— begin Extract provided —

Context Hungry Words

Barce
5 min readAug 27, 2021

Some languages have context hungry words. Let me define a context hungry word as a word that comes to life, that gains its meaning, that feeds on context.

a squat lobster — often confused with the larger spiny lobster

One example of a context hungry word, I got from a lecture from C. Thi Nguyen on the gamification of public discourse, and why that’s bad for our values. (https://www.youtube.com/watch?v=1LpbGW3qLVg) In this lecture, he mentions the hide as a unit of measure meaning the amount of land needed to feed a family. In England where he gave his lecture, that could mean 20 to 25 hectares of land. In the nutrient rich soil of Central California, that could mean a 1/4 or a 1/5th of that. In the futuristic, hydroponic buildings of the Netherlands it could mean just one city block! “Hide” feeds on the capacity of the land to feed a family for its meaning.

Another example of a context hungry word, I read in Syrian Colloquial Arabic, page 171. The word is وقية (uqiya) and in this book it means 200g. But looking at the wiktionary entry it means many different units of measure. It also means a unit of currency in Mauretania and an ounce.

Depending on the city or country you are in, an uqiya can mean different things. Here is a list:

I can’t really find real sources for these measures, although there is a hadith that links it with being an ounce. Here is the hadith:

سألت عائشة زوج النبي

كم كان صداق رسول الله

قالت كان صداقه لأزواجه اثنتي عشرة أوقية ونشا قالت أتدري ما النش قال قلت لا قالت نصف أوقية فتلك خمس مائة درهم فهذا صداق رسول الله

(لأزواجه». (رواه مسلم

I can’t find the reference for this hadith but it is in the wikipedia page for uqiya.

Today, you can find the word used in Beirut as a substitute 200 grams. I am not sure where the 13.39 other grams cited in Wikipedia comes from. This is where adding citation needed tags is required.

A conversation between a shopper and a grocer might go like this:

بقديش الخيار؟

ب٥. الف ليرة بوقية او ٢٥٠ الف ليرة بكيلو

How much for cucumbers?

50,000 lira per uquiya or 250,000 lira per kilo.

By the way, these prices are about accurate given hyperinflation in Beirut.

This all leads to a question. Given a phrase “50,000 lira per uquiya,” how would a machine ever determine how many grams is meant? How would a machine ever determine how large England and Wales of 1450 was based on the phrase, “a demesne of a million hides.”

It might seem that merely applying the right machine learning models to the problem would be sufficient. And let’s for the moment assume that’s the case.

Here is an example.

Instead of a human shopper, we let a machine shop. This machine has been given a simple decision tree. Check the city they are in, and based on that use the appropriate uquiya. A machine might receive a purported uqiya of cucumbers (200 grams), but the machine looks at the wikipedia entry and see 213.39 grams. At this point, the transaction fails and hopefully the engineers accounted for this happening, and some fallback scenarios come into play: ask grocer to double check, and if grocer insists call person who made the order.

— end Extract provided —
— begin Records supplied —

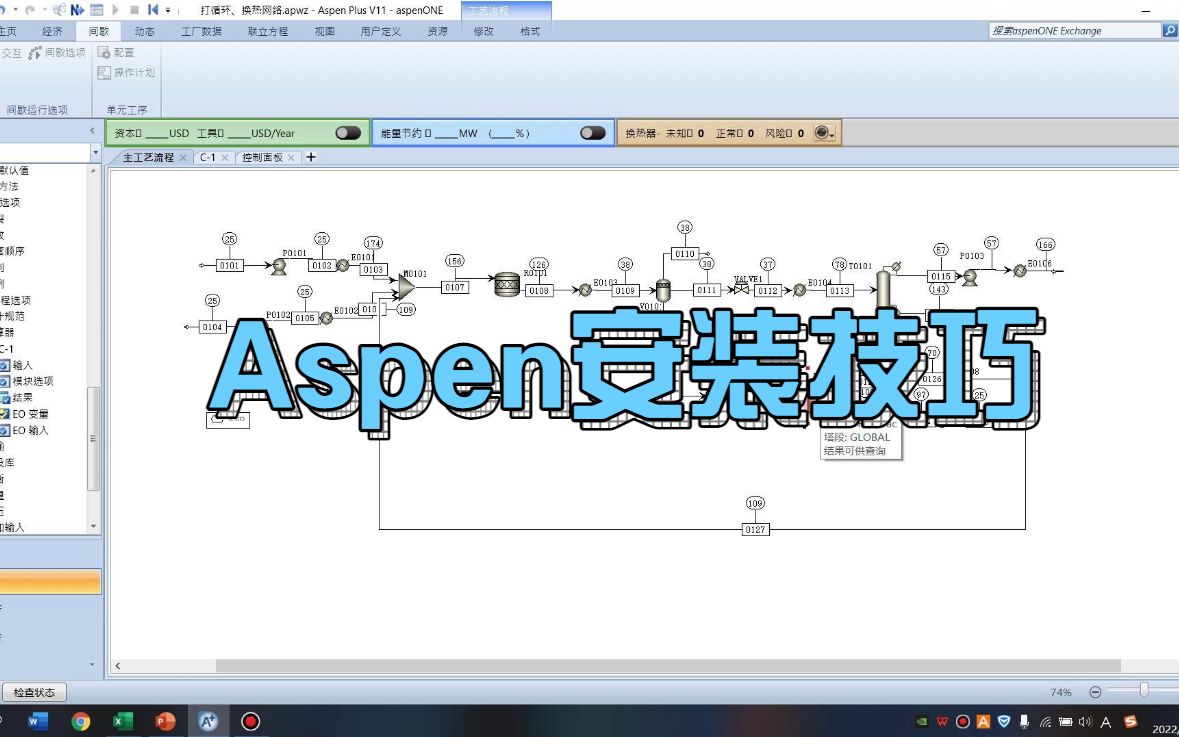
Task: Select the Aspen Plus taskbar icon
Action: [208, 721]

— end Records supplied —
— begin Records supplied —

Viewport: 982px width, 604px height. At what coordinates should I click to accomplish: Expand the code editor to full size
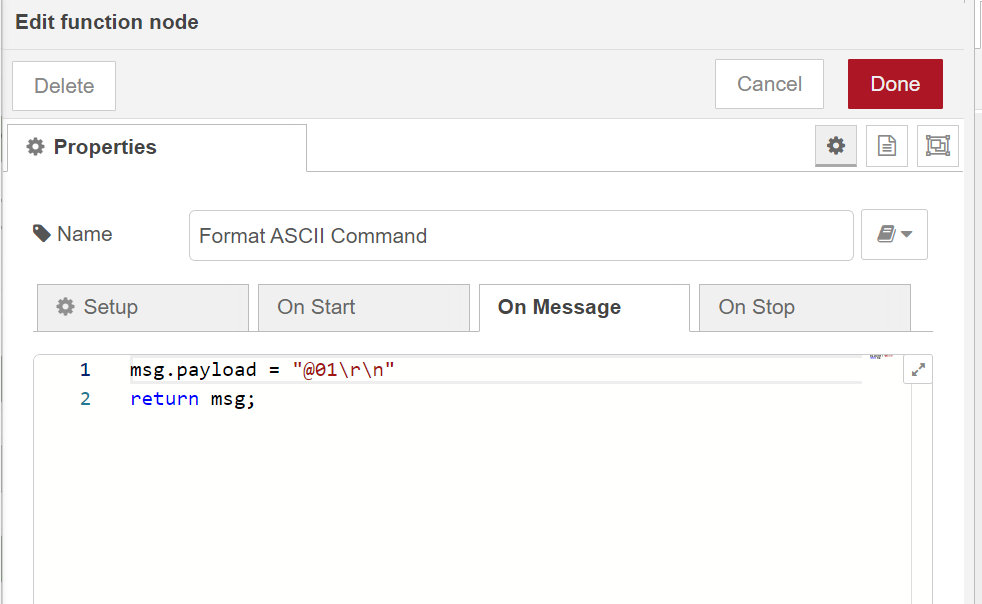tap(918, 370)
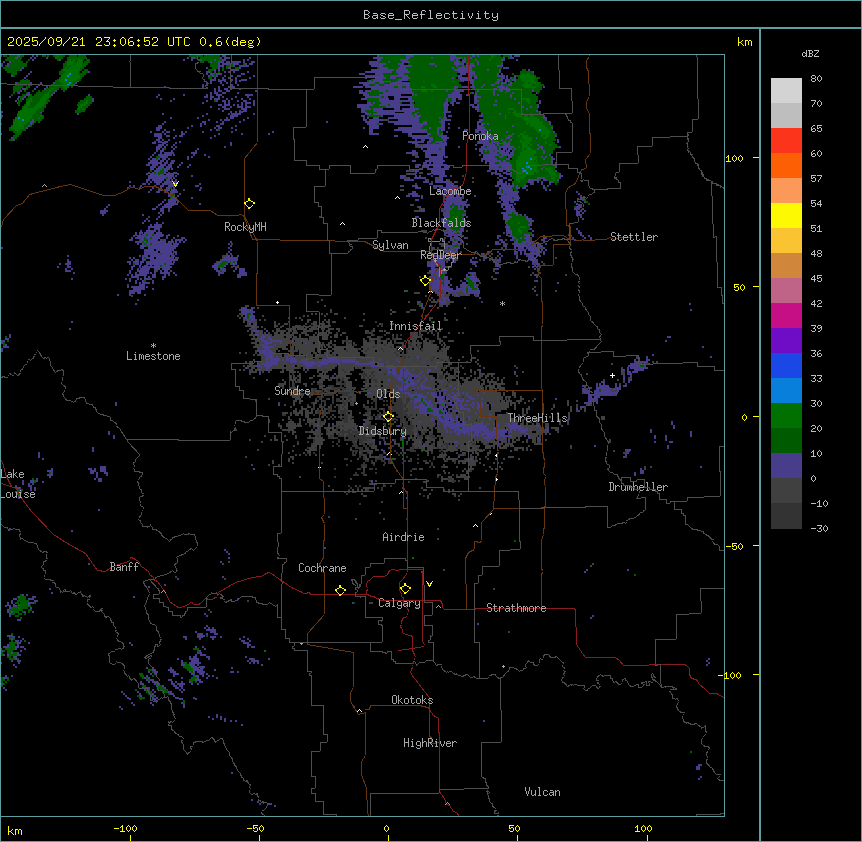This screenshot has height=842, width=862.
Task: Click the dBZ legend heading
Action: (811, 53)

— end Records supplied —

• Exercise goal: Carry on the essay about context hungry words, starting right after its final sentence.

• Task answer:
But this dispute might not ever be resolved…

Another dispute made famous in Italy is translating langostino into lobster on Italian menus. I couldn’t find this controversy online but when I was in Venice, this happened frequently while there for Carnivale so many years ago. The American will note how cheap it is, and then in horror recoil as a plate of something shrimp-like and small is offered instead. The issue would resolve itself with the Americans refusing to pay for something they didn’t order, and later, the wait staff happily gorging themselves on free squat lobster, and not spiny lobster — the lobster you and I know about, dear reader.

What about the sentence, “My crops failed last year, so my land was really half a hide, so I should be tithed on that.” The end goal of a machine learning tax collector might very well end up be maximizing taxes collected, so the machine might be more than happy to have the farmer whose crops failed starve. What machine learning model could apply to the calculation of hides?

Perhaps something crude as a k-means algorithm could determine the size of a particular hide given the inputs of access to water, average hours of sunlight per year, fecundity of the soil, and yearly mean temperature. The output could be bushels of wheat, and would only be applied to wheat growing regions.

Here we run into the problem that the more general the solution, the further away we are from the context for a hide. It’s really important to the farmer that the land be a hide: anything less, and the household goes hungry or even starves. Anything more, and that means maybe the land could be shared, or the surplus used for profit.

Is there a word so hungry for context, that it’s like a blackhole? Perhaps words like, “this,” “that,” and “here.”

Context hungry words seem meant to defeat mechanization and automation. They also seem to lead the way to those experiences in life that we can share with others but are impossible to articulate, the demesne of mysticism.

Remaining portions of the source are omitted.